Wer bekennt, auf dem Weg der Wahrheit zu sein, nimmt dadurch eine grosse Verantwortung auf sich. In 2. Petrus 2,1-3 lesen wir von Menschen, deren Wandel keineswegs damit in Übereinstimmung stand. Sie zogen sich dadurch schnelles Verderben zu, sie verleiteten andere, ihnen nachzufolgen und verursachten, dass der Weg der Wahrheit verlästert wurde.

In Galater 2 finden wir einen anderen Fall. Menschenfurcht veranlasste Petrus und einige Brüder zu einer Handlungsweise, die mit der offenbarten Wahrheit nicht in Übereinstimmung stand, so dass selbst Barnabas mitfortgerissen wurde. Paulus nennt dies Heuchelei, ein Nichtwandeln auf dem geraden Weg der Wahrheit des Evangeliums. Er musste Petrus deshalb zurechtweisen; aber dieser hat die Rüge in der rechten Weise aufgenommen, spricht er doch in seinem Brief von «unserem geliebten Bruder Paulus.»

Aber solche Vorkommnisse zeigen uns deutlich, wie dem, der auf dem Weg der Wahrheit des Evangeliums wandelt, grosse Vorsicht geboten ist.

Für den Apostel Johannes, der besonders viel über «die Wahrheit» geschrieben hat, war es eine grosse Freude, von anderen zu sehen oder zu hören, dass sie in der Wahrheit wandelten. Im zweiten Brief schreibt er, dass er dies bei einigen Kindern einer gläubigen Frau wahrgenommen habe. Da stellt sich die Frage an Kinder gläubiger Eltern: Gibst auch du Anlass zur Freude durch dein Wandeln in der Wahrheit?

Im dritten Brief erwähnt Johannes, von anderen gehört zu haben, dass Gajus in der Wahrheit wandelte. Kann dies auch von uns gesagt werden?

Die Wahrheit predigen

Das ist der letzte Punkt, den wir noch berühren möchten. Der Herr hat den Seinen den Auftrag gegeben, «das Wort der Wahrheit des Evangeliums» weiterzugeben und überall zu verkündigen. Paulus empfing in dieser Beziehung einen besonderen Auftrag, den er treu erfüllte.
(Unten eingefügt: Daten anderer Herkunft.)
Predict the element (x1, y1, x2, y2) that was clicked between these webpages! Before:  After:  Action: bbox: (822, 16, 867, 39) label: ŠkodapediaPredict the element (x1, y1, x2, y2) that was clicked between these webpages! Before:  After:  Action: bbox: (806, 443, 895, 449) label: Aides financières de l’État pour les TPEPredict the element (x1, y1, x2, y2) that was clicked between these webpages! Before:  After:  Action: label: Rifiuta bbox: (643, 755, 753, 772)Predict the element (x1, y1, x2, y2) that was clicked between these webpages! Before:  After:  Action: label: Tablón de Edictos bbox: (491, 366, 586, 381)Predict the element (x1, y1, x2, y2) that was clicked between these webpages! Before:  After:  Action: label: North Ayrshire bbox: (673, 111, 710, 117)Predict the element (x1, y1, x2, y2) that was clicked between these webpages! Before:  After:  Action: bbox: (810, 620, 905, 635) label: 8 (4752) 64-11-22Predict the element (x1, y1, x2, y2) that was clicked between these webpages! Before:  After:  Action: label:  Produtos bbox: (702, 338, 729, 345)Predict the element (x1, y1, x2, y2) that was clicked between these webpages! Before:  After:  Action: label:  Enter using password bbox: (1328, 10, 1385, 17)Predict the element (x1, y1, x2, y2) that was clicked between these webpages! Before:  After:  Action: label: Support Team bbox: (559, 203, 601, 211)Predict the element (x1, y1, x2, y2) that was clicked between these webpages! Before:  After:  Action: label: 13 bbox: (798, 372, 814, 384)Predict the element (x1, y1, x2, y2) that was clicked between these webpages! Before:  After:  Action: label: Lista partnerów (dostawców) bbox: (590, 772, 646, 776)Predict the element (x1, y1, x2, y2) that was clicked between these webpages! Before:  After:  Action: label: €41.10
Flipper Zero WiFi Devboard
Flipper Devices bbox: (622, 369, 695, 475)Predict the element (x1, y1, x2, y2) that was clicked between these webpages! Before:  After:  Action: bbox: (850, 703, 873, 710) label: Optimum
Er hat für diesen Dienst Anweisungen gegeben, die auch für uns gültig sind. Von sich selbst konnte er bezeugen, dass er bei der Verkündigung Gottes Wort nicht verfälscht, sondern die Wahrheit offenbart habe (2. Kor 4,2). Wie viele Prediger in späteren Jahrhunderten sind Paulus hierin nicht nachgefolgt, sondern haben dem Wort gewisse Elemente hinzugefügt und andere weggenommen und dadurch das Evangelium der Wahrheit verfälscht. Welch eine Verantwortung!

In 2. Timotheus 2,15 finden wir die Ermahnung, das Wort der Wahrheit recht zu teilen. Wir werden aufgefordert, das Wort der Wahrheit so zu verkündigen, dass der Diener vor dem Meister, der die Ausführung dieses Auftrages beurteilen wird, seine Augen nicht beschämt niederschlagen muss. Nehmen wir dabei 2. Johannes 9 zu Herzen!

Wem es nicht gegeben ist, das Wort zu predigen, dem ist die Möglichkeit geschenkt, Mitarbeiter der Wahrheit zu werden. In 3. Johannes 8 finden wir ein Beispiel dafür: «Wir nun sind schuldig, solche aufzunehmen, damit wir Mitarbeiter der Wahrheit werden.» Das Wort «damit» deutet darauf hin, dass dies von uns allen erwartet wird. In dieser Hinsicht werden uns in der Fürbitte, in der Gastfreundschaft für die Arbeiter des Herrn viele Möglichkeiten gegeben. Lasst uns diese ergreifen, im Bewusstsein, dass wir nichts gegen die Wahrheit, wohl aber etwas für die Wahrheit zu tun vermögen.